普段そこにはパチュリーが読書に使う机と椅子が置いてあったが、今はそれらは撤去され代わりに巨大な魔法陣が床に描かれている。
「………」
パチュリーは魔導書を片手に、つぶさに詠唱を続ける。
その傍らにいる小悪魔は、魔方陣が少しずつ輝きを増していく様子を、ただじっと見つめていた。
今パチュリーが行っているのは新しい魔法の実験だ。
だが中々に難易度が高く危険な実験なため、この日は図書館への部外者の立ち入りを全面的に禁止していた。
パチュリーの集中力もすごい。喘息の調子がいい日というのもあるが、もう優に1時間以上は詠唱を続けている。

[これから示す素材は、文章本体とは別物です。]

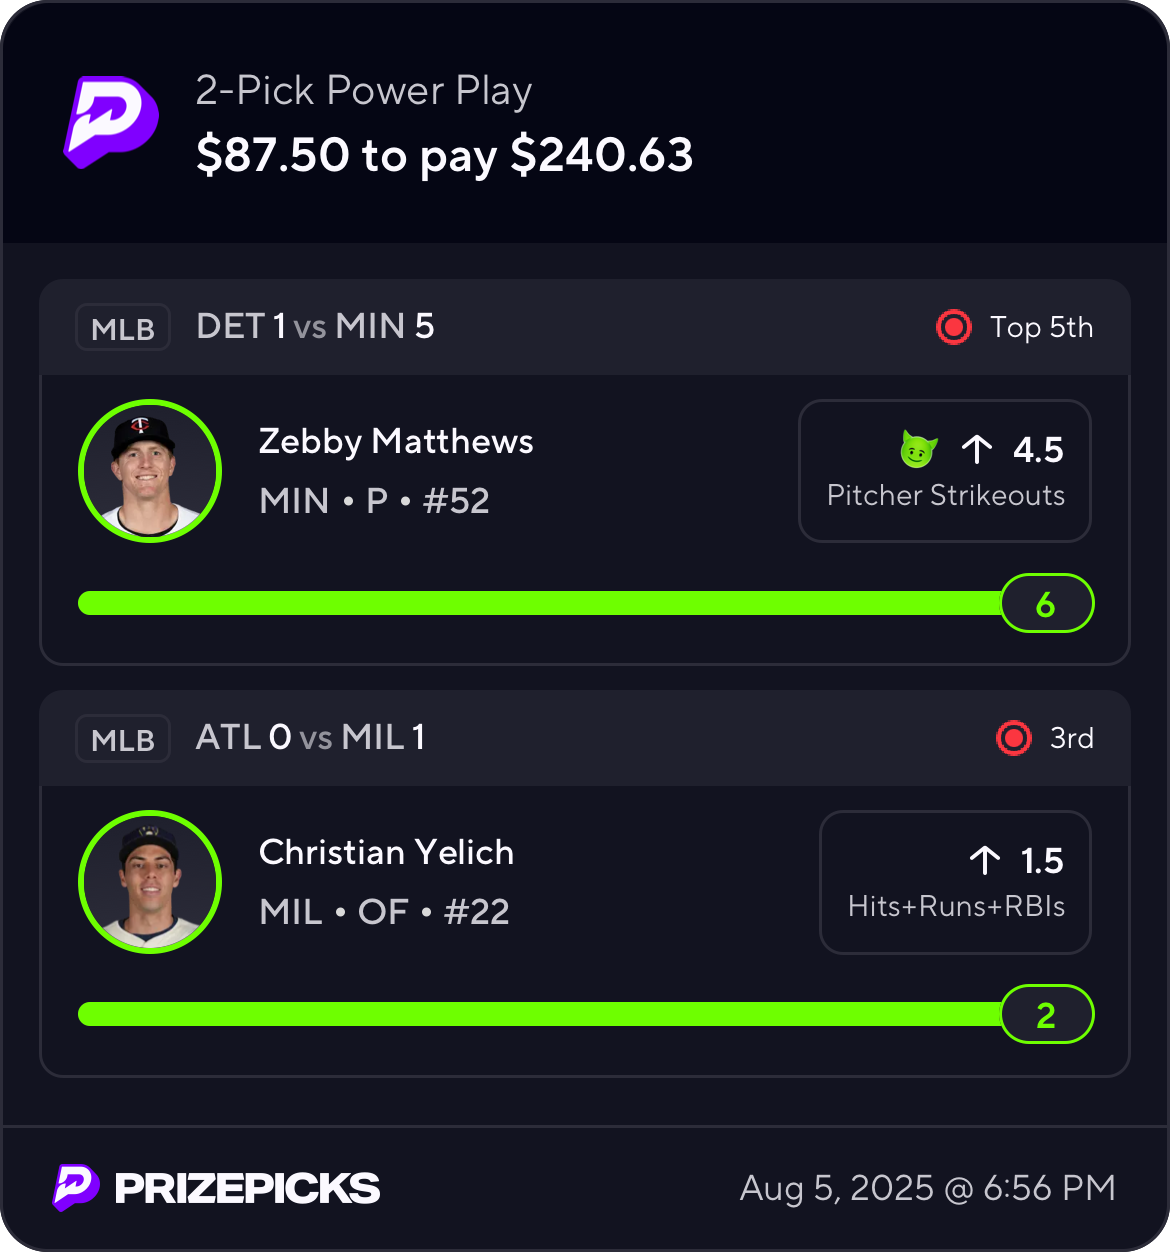Click the up arrow next to 1.5
Image resolution: width=1170 pixels, height=1253 pixels.
pos(984,861)
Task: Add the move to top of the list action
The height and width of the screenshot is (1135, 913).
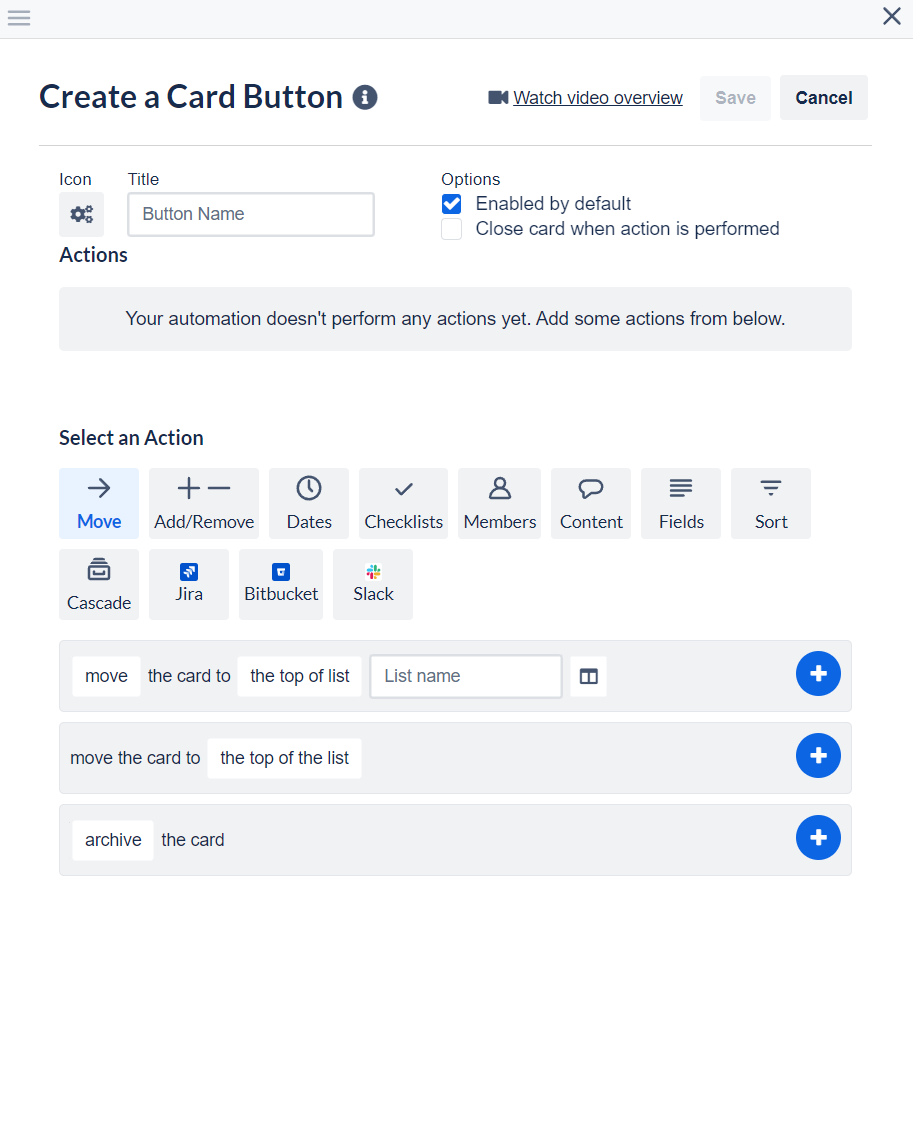Action: 817,756
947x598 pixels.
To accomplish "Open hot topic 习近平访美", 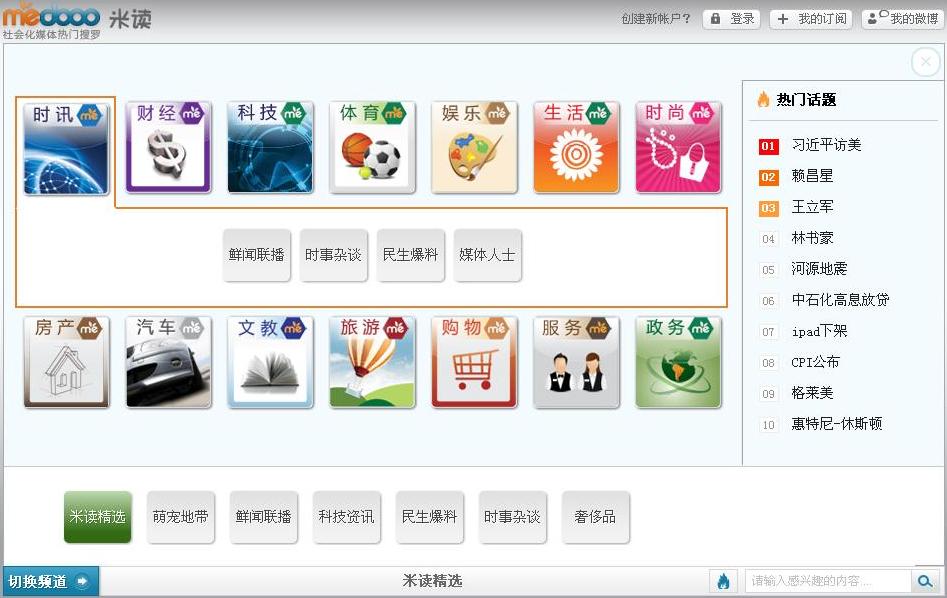I will pyautogui.click(x=826, y=145).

そう、ここまでは非常に順調だったのだ。だが、ふとパチュリーの詠唱が止まった。
小悪魔はぴくりと頭についた蝙蝠の羽を震わせ、小声でパチュリーに尋ねた。
「どうしました?パチュリー様」
「……呪文…忘れた…」
「あれま」
パチュリーは手元の本に目を落とし、次々とページをめくった。
あらかじめ完璧に準備をしたつもりではいたが、ここまで大掛かりでかつ長時間に及ぶ実験では、多少の"抜け"があるのも仕方がない。
そしてパチュリーは手元の本をパタンと閉じる。この本では、抜け落ちた部分を補完することは出来そうになかった。
「……」
パチュリーは魔方陣を見た。詠唱を止めても、魔方陣は今のところ安定しており問題なく起動しているようだ。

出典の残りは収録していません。